For President Temer, who faces particularly low approval ratings, the production of a threat and the subsequent offer of an energetic response to what is seen as one of the country’s main problems, public security, is a daring maneuver that will produce him legitimacy among some. In addition, it diverts attention from his government’s pet project, pension reform (which, unlike a military intervention, is extremely unpopular), while creating a legal mechanism that will allow the reform to be approved quickly. That is because no amendments to the Constitution can be voted on while a state is experiencing military intervention. But Temer has declared that he will suspend the decree of intervention to allow for a vote on pension reform (although in practice it will continue to operate under a GLO). If the reform is approved, he will decree a new intervention. All this gives him time to build support for his measure and the power to render unfeasible any resistance to it once approved. Finally, the military response may have the effect of allowing the candidate supported by his current government to win the votes of Jair Bolsonaro’s potential electorate by assuming a similar center-right agenda in defense of law and order.
Also at the federal level, the intervention has already led to the creation of the Ministry of Public Security, under the direction of Raul Jungmann who had been the Minister of Defense until these changes. Jungmann headed the military actions in Rio in 2017 and spearheaded an integrated public security plan, which should have been implemented earlier this month but never materialized. The newly created ministry will be responsible for integrating the public security forces and for the Federal Police, Federal Highway Police, National Penitentiary Department, and National Secretariat of Public Security, which had previously fallen under the domain of the Ministry of Justice. As such, it will not overlap with the work of the State Security Secretariats, responsible for the Military and Civil Police. General Joaquim Silva e Luna will occupy the post that Jungmann leaves vacant in the Ministry of Defense, marking the first time a military officer has taken over the Ministry since its creation in 1999.
Rio’s also unpopular state governor, Pezão, who had been responsible for public security policies in Rio de Janeiro, gave up his public security responsibilities through the decree, delegating them to the army in the hope that it will produce quick results. In the short term, the intervention will shift attention away from his administration’s mismanagement and restore governance, and in the long run it could ensure his re-election. There are also rumors that Jungmann himself intends to run for state government. The success of the intervention would strengthen his candidacy.
Finally, Mayor Marcelo Crivella, whose public security policy has thus far concentrated on the city’s beachfront areas, was in Europe to seek security technologies (a mission that failed) at the moment the intervention was declared and did not attend the meeting to create OLERJ. Yet he may also reap the rewards of growth in the superficial sense of security, felt especially in Rio’s wealthiest neighborhoods. The intervention, however, is not only for the city of Rio, but for the state of Rio as a whole. This means that, while military action in more affluent parts may merely shift criminal activity to other municipalities as the UPPs did, there is potential for abusive military action in regions beyond the public eye, places the media do not keep an eye on. These two consequences have the potential to most cruelly impact municipalities like those of the Baixada Fluminense and São Gonçalo outside of Rio, which already count exceptionally high homicide rates.
This is the third article in an ongoing series on the Brazilian electoral political scene in 2018.

## [WHAT THIS EXERCISE ASKS]
- a) For each statement, state whether the article on Rio's military intervention agrees with it (yes or no), and quote the words of the article that decide it: (i) General Joaquim Silva e Luna is the first military officer to head the Ministry of Defense since that ministry was created; (ii) the intervention covers only the city of Rio; (iii) Mayor Marcelo Crivella attended the meeting to create OLERJ.
- b) According to the article on Rio's military intervention, which ministry previously oversaw the Federal Police, Federal Highway Police, National Penitentiary Department, and National Secretariat of Public Security?
The lines that follow are separate material and unrelated to the article on Rio's military intervention.

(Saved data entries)
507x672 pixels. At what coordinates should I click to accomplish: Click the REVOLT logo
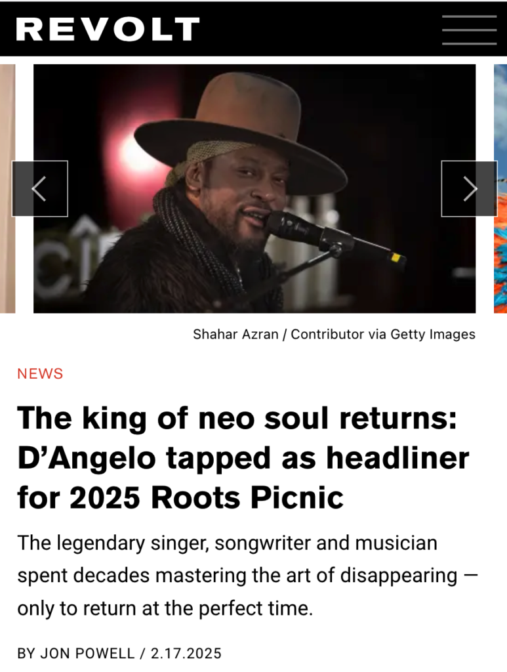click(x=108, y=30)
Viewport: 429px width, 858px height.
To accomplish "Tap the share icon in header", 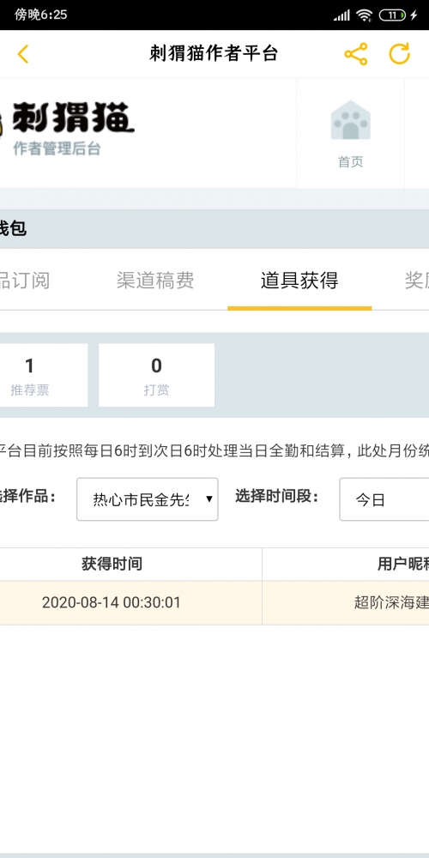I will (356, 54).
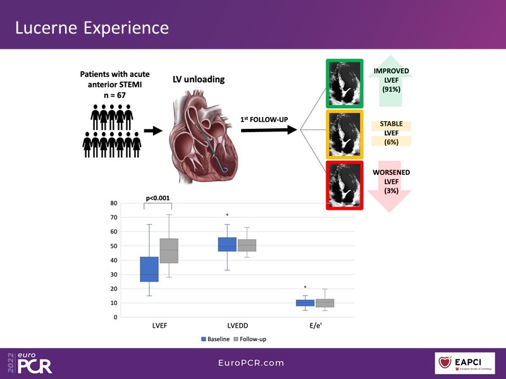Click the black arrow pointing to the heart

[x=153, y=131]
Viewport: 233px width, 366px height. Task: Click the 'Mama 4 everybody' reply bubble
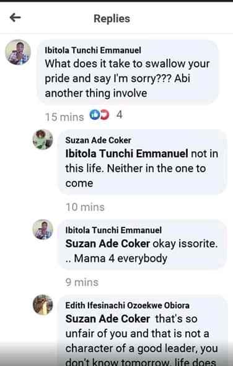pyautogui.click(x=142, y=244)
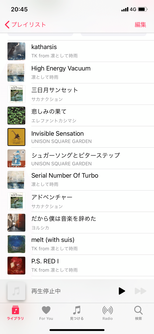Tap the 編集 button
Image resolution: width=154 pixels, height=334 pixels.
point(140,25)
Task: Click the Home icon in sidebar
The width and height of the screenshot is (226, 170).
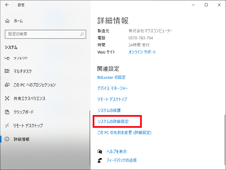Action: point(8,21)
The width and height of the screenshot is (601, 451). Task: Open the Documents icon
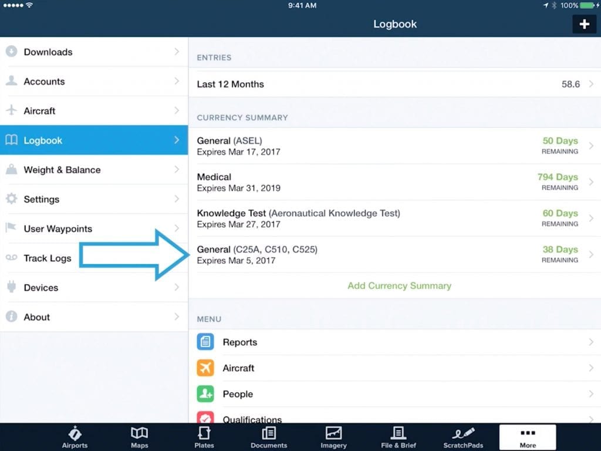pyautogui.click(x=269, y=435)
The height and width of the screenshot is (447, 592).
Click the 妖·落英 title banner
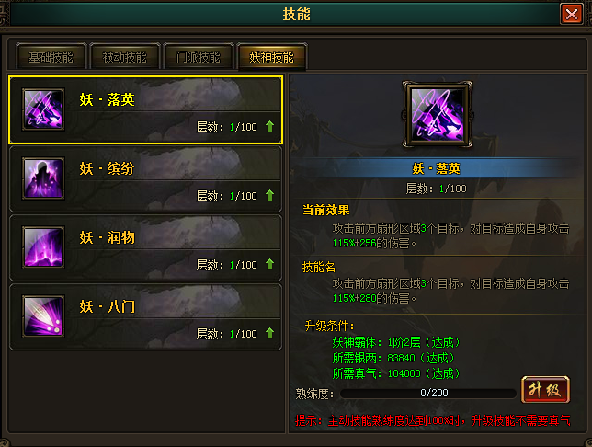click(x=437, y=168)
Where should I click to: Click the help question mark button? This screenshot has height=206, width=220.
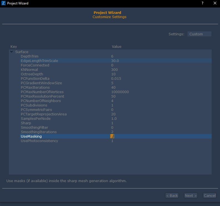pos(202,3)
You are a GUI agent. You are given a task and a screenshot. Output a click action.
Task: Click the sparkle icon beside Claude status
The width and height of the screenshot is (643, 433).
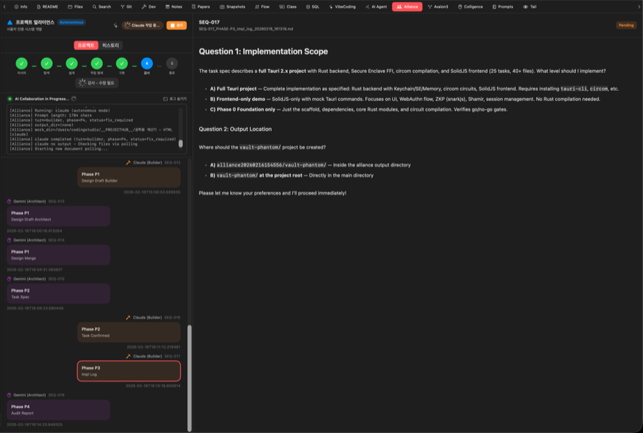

## [ANSWERS TO EACH TASK]
- a)
(i) Yes: "marking the first time a military officer has taken over the Ministry since its creation in 1999."
(ii) No: "The intervention, however, is not only for the city of Rio, but for the state of Rio as a whole."
(iii) No: "did not attend the meeting to create OLERJ."

- b) The Ministry of Justice.